Jaroslav František Koch was a talented Czechoslovakian designer who, in an era in which such engines were uncommon, believed in the potential of overhead camshaft engines. Koch’s first motorcycle was named the JFK, built in 1923 with a 350cc OHC engine in which the crankshaft ran longitudinally. In 1926 he was recruited by BD, the Breitfeld-Daněk company, for whom he designed a double overhead camshaft 500cc engine with a technique then without precedent. In 1928 the first Praga BD 500 rolled out of the Breitfeld-Daněk factory in Prague. It was an advanced four-stroke single-cylinder unit construction double overhead camshaft model designed by Koch. Koch himself rode the machine from Rome to Prague, covering 1,480 kilometres in 35 hours and 40 minutes, setting a new endurance record. In 1929 Praga merged with ČKD, one of Czechoslovakia’s largest engineering companies, and the BD motorcycle was re-branded under the Praga marque. In 1932 Praga added a second model, the BC, which had a single overhead camshaft engine of 350cc, shaft drive and a pressed steel frame.

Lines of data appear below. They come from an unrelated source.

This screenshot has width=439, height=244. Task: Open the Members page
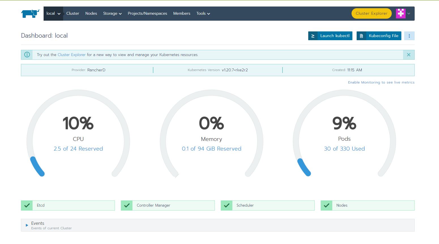tap(182, 14)
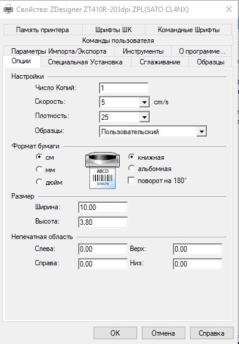Switch to the Специальная Установка tab

[x=85, y=62]
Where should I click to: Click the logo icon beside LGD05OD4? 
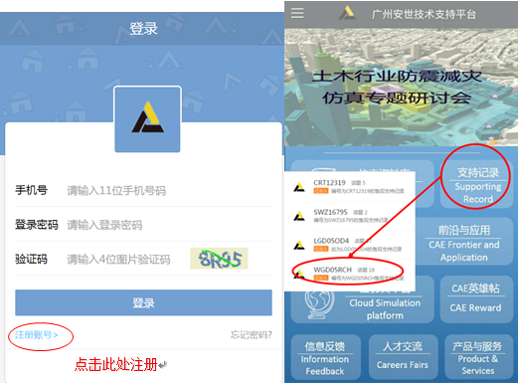299,245
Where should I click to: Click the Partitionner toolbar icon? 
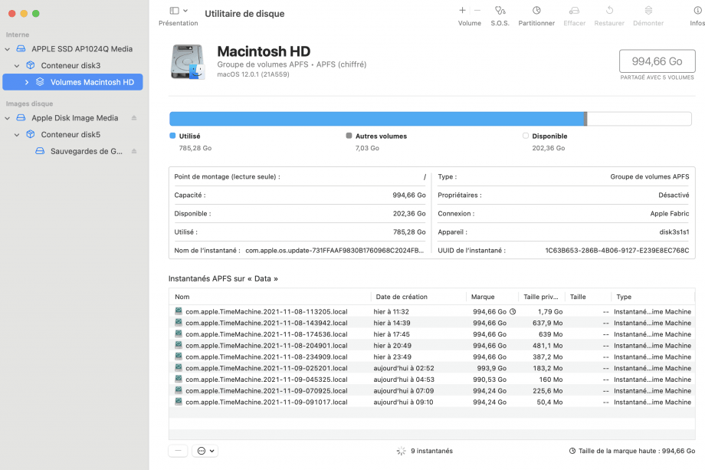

Praga ended production of both motorcycle models in 1933. When Praga ceased motorcycle production the chief designer, J.F. Koch, established a factory building limited numbers of advanced OHC machines. Koch returned to developing his own machines and produced a four-speed 350cc OHC motorcycle under the Koch brand based on the Praga 350cc OHC cardan model. In 1935 he accepted an offer to join CZ.

The Koch motorcycle of 1934 and 1935 was therefore a machine of genuine technical substance, not a speculative venture by an unknown assembler but the work of the engineer who had designed the most advanced Czech motorcycles of the preceding decade. The OHC engine and shaft drive configuration it carried forward from the Praga BC placed it well beyond the technical level of most small-batch production at the time. That production was limited in numbers and lasted only two years reflects the commercial reality facing any independent manufacturer attempting to sustain a sophisticated machine through hand-built production in the mid-1930s, in a market where the established factories had decisive advantages of scale and distribution. Koch’s decision in 1935 to accept the CZ offer was the practical resolution of that situation, and it brought his considerable engineering talent into the service of a manufacturer with the resources to use it at greater scale. The Koch marque, like the JFK before it, was a vehicle for one man’s engineering convictions in the years between institutional appointments.